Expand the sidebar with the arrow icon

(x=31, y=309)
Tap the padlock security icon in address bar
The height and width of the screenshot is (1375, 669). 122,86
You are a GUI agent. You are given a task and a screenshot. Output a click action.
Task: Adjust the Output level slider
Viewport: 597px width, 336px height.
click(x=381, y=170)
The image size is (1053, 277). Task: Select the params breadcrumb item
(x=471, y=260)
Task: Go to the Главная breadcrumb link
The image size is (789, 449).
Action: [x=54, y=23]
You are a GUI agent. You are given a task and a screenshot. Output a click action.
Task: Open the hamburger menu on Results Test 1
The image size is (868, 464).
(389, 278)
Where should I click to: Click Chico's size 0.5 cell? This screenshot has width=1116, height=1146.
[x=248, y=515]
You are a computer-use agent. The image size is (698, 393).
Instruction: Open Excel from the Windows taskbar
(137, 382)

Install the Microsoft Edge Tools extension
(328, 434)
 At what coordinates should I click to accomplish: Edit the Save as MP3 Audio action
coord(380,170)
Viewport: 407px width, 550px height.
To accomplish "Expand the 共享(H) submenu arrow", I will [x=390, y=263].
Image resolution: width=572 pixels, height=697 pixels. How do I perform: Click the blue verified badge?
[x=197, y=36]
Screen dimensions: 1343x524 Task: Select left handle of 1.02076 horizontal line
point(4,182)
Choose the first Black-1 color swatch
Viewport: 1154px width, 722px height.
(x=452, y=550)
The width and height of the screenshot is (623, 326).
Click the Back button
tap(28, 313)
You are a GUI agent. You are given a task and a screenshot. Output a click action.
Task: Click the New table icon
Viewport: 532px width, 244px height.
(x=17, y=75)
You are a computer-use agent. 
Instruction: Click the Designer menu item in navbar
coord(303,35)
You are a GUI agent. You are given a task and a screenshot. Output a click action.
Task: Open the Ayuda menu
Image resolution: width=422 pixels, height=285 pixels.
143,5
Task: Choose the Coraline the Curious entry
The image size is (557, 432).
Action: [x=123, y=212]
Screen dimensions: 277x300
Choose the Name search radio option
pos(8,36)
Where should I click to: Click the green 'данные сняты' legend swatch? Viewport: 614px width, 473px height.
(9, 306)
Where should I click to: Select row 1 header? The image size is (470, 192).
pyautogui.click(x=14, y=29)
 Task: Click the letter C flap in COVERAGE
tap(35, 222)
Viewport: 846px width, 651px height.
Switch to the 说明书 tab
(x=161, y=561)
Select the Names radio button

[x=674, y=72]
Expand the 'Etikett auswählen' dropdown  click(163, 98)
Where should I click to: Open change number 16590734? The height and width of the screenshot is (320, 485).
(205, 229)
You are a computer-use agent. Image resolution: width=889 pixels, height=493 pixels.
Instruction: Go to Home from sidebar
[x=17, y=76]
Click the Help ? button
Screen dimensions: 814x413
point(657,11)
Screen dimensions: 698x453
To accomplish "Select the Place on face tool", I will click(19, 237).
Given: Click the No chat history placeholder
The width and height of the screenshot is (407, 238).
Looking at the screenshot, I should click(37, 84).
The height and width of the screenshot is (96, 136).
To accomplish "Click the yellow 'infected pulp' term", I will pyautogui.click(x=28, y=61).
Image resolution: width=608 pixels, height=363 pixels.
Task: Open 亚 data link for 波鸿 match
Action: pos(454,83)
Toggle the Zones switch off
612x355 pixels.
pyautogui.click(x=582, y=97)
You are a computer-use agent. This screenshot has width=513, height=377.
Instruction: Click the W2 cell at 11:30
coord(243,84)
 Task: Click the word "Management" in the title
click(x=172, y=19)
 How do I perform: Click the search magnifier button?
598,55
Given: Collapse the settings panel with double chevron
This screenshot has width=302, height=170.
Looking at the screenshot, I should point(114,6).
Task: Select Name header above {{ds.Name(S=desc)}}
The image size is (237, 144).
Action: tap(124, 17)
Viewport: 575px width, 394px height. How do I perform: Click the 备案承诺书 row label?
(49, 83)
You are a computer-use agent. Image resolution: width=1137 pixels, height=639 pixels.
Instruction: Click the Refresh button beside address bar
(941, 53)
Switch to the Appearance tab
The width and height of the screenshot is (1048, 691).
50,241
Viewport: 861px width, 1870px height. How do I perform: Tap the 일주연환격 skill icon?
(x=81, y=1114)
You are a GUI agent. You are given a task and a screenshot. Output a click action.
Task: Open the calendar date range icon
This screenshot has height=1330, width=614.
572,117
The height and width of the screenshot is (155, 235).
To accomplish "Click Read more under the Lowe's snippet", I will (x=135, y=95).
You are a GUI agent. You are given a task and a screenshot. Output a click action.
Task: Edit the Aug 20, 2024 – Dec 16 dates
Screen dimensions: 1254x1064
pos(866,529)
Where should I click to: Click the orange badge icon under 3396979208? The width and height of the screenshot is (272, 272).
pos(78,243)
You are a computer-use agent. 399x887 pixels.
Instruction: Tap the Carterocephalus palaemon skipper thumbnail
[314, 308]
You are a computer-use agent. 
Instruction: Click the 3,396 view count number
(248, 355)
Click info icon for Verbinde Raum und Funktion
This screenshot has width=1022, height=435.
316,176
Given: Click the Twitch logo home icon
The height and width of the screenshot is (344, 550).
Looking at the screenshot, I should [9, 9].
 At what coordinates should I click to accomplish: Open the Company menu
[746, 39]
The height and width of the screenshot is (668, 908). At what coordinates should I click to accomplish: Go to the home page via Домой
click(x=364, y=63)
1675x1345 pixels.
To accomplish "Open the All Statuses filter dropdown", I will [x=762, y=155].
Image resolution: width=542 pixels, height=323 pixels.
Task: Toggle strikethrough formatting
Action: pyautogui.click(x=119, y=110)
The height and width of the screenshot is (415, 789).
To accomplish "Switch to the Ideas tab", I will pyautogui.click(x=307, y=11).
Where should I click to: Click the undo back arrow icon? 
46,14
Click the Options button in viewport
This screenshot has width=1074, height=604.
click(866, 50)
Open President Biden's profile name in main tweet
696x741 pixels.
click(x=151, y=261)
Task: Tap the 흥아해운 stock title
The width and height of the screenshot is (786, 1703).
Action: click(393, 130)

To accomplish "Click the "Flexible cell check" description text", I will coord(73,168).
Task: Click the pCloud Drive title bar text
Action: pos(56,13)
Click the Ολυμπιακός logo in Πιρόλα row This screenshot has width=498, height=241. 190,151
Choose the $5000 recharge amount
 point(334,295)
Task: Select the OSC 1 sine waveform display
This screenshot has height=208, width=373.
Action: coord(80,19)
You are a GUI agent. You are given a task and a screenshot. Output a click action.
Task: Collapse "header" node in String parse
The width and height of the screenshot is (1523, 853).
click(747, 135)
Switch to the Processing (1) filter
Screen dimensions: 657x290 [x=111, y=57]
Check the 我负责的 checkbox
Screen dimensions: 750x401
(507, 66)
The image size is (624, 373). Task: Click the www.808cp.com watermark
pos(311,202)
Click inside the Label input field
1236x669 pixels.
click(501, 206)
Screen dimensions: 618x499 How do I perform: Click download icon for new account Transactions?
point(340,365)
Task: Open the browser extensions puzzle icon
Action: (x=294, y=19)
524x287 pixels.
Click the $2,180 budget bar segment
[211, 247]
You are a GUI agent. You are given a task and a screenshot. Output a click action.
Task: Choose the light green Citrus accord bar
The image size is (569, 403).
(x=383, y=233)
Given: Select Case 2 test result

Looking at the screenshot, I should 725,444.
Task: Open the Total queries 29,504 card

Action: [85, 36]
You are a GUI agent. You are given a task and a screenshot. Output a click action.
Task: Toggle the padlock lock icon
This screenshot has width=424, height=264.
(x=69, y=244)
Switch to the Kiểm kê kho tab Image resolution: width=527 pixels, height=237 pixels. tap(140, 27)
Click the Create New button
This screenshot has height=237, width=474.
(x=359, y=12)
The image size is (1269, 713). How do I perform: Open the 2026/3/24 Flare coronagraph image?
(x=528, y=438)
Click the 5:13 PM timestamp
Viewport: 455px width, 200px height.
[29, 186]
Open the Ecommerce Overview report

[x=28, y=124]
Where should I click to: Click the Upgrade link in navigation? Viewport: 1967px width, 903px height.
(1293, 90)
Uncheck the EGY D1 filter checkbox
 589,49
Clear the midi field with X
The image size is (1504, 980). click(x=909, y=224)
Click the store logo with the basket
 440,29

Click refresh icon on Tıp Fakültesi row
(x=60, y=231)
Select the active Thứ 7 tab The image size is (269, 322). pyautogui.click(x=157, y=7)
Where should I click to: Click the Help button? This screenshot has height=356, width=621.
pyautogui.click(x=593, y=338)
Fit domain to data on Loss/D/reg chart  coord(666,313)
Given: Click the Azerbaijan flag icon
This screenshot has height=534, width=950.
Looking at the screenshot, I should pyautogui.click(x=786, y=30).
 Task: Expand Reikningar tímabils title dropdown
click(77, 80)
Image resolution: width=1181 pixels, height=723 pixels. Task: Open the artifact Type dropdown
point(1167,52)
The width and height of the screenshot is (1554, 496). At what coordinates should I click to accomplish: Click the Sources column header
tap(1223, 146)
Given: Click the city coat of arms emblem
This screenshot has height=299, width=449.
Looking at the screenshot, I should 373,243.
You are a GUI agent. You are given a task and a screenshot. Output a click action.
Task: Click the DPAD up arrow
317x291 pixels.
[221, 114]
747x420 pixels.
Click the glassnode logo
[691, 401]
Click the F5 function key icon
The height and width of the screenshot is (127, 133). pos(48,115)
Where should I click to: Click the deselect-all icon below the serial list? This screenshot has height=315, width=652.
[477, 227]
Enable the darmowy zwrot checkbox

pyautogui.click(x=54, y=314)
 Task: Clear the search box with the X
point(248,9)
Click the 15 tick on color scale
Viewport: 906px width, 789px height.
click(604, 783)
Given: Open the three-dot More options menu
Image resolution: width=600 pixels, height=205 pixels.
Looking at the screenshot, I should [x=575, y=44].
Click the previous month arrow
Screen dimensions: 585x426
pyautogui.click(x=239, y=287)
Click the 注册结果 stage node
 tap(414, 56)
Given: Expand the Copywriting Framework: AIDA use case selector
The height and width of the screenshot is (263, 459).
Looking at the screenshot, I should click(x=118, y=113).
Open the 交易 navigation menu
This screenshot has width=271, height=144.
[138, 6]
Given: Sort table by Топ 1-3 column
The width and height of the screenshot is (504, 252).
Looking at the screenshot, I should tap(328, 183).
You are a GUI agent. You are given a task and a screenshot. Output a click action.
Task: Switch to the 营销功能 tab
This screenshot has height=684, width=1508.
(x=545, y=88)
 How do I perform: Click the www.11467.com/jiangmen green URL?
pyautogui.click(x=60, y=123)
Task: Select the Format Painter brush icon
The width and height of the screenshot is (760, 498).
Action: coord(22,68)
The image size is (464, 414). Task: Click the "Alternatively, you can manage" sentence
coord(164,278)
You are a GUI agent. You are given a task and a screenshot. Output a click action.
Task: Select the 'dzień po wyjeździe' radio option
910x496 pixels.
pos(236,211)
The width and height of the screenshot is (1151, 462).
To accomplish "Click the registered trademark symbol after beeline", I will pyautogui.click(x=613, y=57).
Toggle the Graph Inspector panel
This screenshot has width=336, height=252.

━━━━

EXERCISE BRIEF:
Pick out every line above that contains the word "swatch" with the same capitalization, and copy each of those lines in full.

EXERCISE RESPONSE:
Choose the first Black-1 color swatch
Where should I click to: Click the green 'данные сняты' legend swatch? Viewport: 614px width, 473px height.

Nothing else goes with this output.